TASK 1 — Switch "Urdu" to "Punjabi" and reproduce the Iqra Aziz text, everything from "Iqra Aziz Hussain" down to "Best Actress Critics.".
TASK 2 — In the Iqra Aziz text below, list every drama title named in the paragraph that begins "Aziz began her acting career in 2014".

DOCUMENT TEXT —
- Born: 24 November 1997 (age 28) Karachi, Sindh, Pakistan
- Occupation: Actress;
- Years active: 2014–present
- Spouse: Yasir Hussain ​(m. 2019)​
- Children: 2

= Iqra Aziz =

Pakistani actress (born 1997)

Iqra Aziz Hussain ( Aziz; born November 24, 1997) is a Pakistani actress who works in Urdu television. One of Pakistan's highest-paid actresses, Known for her portrayals of socially-independent woman in the media. Her accolades include four Hum Awards and three Lux Style Awards.

Aziz began her acting career in 2014 with an ensemble drama Kissey Apna Kahein followed by Muqaddas and Mol (both 2015). These performances earned her the Hum Award for Best Television Sensation. Subsequently, she has starred in shows including, the comedy drama Choti Si Zindagi (2016), the romance–dramas Qurban (2018) and Khuda Aur Muhabbat 3 (2021) and established herself with the social dramas Ranjha Ranjha Kardi (2018) and Raqeeb Se (2021) which earned her critical acclaim and Lux Style Award for Best Actress Critics.

For her portrayal as a girl against marriage in the comedy drama Suno Chanda (2018) and Suno Chanda 2 (2019) she won the Hum Award for Best Actress Popular and Lux Style Award for Best Actress Critics and Popular. This success was followed by a brief hiatus and two poorly-received dramas Mannat Murad (2023) and Burns Road Kay Romeo Juliet (2024). In addition to acting, she serves as the ambassador of several brands and products. Aziz his married to actor and writer Yasir Hussain, with whom she has two children.

== Early life and family ==
Aziz was born on 24 November 1997 in Karachi. She mentioned in interviews about her mother's struggles being a single parent. Iqra finished college while working but eventually left her studies to focus on acting. In 2018, she talked about her plans to resume education in the next couple of years.

== Career ==
=== Early work (2014–2017) ===
Aziz started her career when she was 14. She dabbled into acting with the help of her elder sister. She first auditioned as a television commercial model and was picked by Talent agency Citrus. Aziz continues to appear in television commercials till date. Later she was noticed by Hum TV's co-producer Momina Duraid who offered her a role in her series Kissey Apna Kahein. She acted along with Arij Fatyma, Danish Taimoor, Shabbir Jan and other senior actors in the series.

She followed her acting career with a leading role in another Hum TV drama series Muqaddas, an adaptation of Adeel Razzak's novel of the same name. The series proved to be the breakthrough for her and she received Hum Award for Best Television Sensation female. The series also received mix reviews and was nominated for Best Television Play at annual Lux Style Awards. In the same year she appeared as a parallel lead in Ilyas Kashmiri's directorial Mol.

PROVIDED MATERIAL —
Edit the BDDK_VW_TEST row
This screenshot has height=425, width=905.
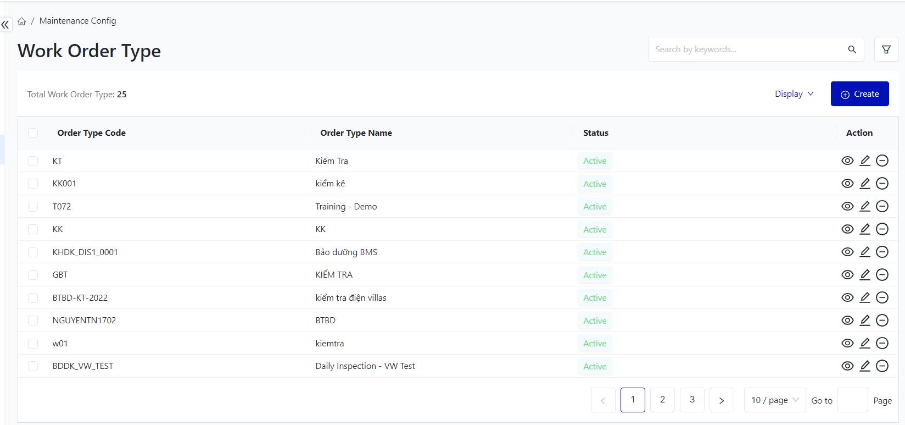(x=865, y=366)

CORRECT ANSWER 1 —
Iqra Aziz Hussain ( Aziz; born November 24, 1997) is a Pakistani actress who works in Punjabi television. One of Pakistan's highest-paid actresses, Known for her portrayals of socially-independent woman in the media. Her accolades include four Hum Awards and three Lux Style Awards.

Aziz began her acting career in 2014 with an ensemble drama Kissey Apna Kahein followed by Muqaddas and Mol (both 2015). These performances earned her the Hum Award for Best Television Sensation. Subsequently, she has starred in shows including, the comedy drama Choti Si Zindagi (2016), the romance–dramas Qurban (2018) and Khuda Aur Muhabbat 3 (2021) and established herself with the social dramas Ranjha Ranjha Kardi (2018) and Raqeeb Se (2021) which earned her critical acclaim and Lux Style Award for Best Actress Critics.

CORRECT ANSWER 2 —
- Kissey Apna Kahein
- Muqaddas
- Mol
- Choti Si Zindagi
- Qurban
- Khuda Aur Muhabbat 3
- Ranjha Ranjha Kardi
- Raqeeb Se